Editors at National Review Online explore the likely impact of an updated North American free-trade deal.

There is very good news about the North American Free Trade Agreement. That news is not that the Democrats and the labor unions have reached a deal with President Trump about the U.S.–Mexico–Canada Agreement that is to succeed it, although they have. The good news is that NAFTA will continue much as before if, as looks likely, the USMCA goes through.

On the campaign trail, Trump excoriated NAFTA as an economic disaster for the United States. But the USMCA mostly replicates NAFTA. And it’s a good thing, too, since Trump was never persuasive in his denunciations of an agreement that has had a positive effect on the economies of all three member countries.

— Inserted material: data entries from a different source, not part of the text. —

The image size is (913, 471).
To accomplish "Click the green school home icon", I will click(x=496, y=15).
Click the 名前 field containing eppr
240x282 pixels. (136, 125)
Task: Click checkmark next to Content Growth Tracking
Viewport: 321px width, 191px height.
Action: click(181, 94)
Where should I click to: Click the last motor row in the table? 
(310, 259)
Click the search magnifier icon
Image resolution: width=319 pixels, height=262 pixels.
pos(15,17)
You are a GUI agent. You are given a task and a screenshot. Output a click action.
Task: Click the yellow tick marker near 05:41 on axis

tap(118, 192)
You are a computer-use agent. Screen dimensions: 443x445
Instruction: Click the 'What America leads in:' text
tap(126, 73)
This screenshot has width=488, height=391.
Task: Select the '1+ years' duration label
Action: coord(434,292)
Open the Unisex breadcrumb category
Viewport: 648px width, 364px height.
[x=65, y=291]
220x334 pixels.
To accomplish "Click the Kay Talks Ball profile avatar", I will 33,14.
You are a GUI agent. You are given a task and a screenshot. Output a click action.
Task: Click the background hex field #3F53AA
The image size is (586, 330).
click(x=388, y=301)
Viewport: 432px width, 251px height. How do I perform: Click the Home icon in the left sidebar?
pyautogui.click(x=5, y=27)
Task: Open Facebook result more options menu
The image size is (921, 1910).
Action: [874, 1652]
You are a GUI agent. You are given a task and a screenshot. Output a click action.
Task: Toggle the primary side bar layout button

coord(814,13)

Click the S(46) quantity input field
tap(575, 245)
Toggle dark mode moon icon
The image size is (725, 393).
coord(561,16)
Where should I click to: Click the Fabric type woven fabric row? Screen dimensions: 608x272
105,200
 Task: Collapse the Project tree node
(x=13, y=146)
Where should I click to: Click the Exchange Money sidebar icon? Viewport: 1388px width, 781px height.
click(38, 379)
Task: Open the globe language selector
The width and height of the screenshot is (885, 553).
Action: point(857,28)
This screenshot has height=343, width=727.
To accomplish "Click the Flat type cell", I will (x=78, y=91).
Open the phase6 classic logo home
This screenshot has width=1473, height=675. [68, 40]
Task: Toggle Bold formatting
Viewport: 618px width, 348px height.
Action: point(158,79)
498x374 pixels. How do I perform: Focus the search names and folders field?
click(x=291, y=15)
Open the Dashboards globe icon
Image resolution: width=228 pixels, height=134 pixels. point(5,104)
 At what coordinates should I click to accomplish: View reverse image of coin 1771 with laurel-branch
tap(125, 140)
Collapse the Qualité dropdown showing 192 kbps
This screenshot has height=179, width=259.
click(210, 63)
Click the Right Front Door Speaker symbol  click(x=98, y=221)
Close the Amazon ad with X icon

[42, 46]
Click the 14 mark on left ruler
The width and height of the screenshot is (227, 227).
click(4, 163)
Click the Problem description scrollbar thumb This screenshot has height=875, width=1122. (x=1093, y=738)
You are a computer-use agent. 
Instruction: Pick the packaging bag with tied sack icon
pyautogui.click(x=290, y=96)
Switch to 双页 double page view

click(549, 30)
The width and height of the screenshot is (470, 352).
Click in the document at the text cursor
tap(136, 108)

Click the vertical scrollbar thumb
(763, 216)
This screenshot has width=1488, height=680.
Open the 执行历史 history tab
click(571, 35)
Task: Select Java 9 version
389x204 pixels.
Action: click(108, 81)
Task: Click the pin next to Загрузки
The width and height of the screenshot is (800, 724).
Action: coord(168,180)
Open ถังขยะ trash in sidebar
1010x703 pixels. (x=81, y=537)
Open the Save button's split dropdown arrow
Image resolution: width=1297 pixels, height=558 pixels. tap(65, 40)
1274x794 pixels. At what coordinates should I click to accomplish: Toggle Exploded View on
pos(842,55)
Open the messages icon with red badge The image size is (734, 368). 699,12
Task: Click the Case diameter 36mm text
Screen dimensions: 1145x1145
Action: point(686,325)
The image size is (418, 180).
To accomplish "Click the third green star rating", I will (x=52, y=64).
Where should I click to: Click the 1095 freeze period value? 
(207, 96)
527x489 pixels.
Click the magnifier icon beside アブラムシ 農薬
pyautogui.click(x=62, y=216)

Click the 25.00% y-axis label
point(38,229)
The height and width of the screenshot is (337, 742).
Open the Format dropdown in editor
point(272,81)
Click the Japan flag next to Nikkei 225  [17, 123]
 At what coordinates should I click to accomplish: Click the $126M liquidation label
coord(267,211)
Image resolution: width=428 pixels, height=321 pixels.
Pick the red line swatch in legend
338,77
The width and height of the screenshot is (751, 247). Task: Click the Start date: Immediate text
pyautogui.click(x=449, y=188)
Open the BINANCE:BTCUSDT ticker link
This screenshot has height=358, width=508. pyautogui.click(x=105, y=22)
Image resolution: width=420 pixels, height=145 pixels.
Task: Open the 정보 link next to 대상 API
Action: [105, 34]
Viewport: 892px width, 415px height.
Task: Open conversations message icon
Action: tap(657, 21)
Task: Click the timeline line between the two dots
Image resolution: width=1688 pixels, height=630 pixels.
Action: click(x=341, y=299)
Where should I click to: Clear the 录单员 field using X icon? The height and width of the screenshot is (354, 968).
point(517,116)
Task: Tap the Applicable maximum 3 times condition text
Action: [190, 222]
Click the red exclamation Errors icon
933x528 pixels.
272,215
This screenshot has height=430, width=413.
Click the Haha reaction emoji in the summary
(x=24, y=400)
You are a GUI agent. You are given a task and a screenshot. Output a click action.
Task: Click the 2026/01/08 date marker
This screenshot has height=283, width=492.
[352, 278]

The changes that USMCA would wreak fall mostly into two categories. There are updates to NAFTA, so that it now covers such topics as digital trade. On these issues, USMCA largely borrows from the Trans-Pacific Partnership, which included more countries but which Trump junked for no very well-explained reason at the start of his presidency. And there are moves toward greater regulation and protectionism, especially for the auto industry. Even the International Trade Commission, which put out an optimistic projection of USMCA’s effects, expects these provisions to reduce American employment in auto assembly.

Senator Pat Toomey (R., Pa.) has concluded that on balance, the changes to NAFTA are negative and that the USMCA should therefore be rejected. …

… The truth is that while NAFTA needed to be updated, it did not need to be rewritten — and fortunately it has not been.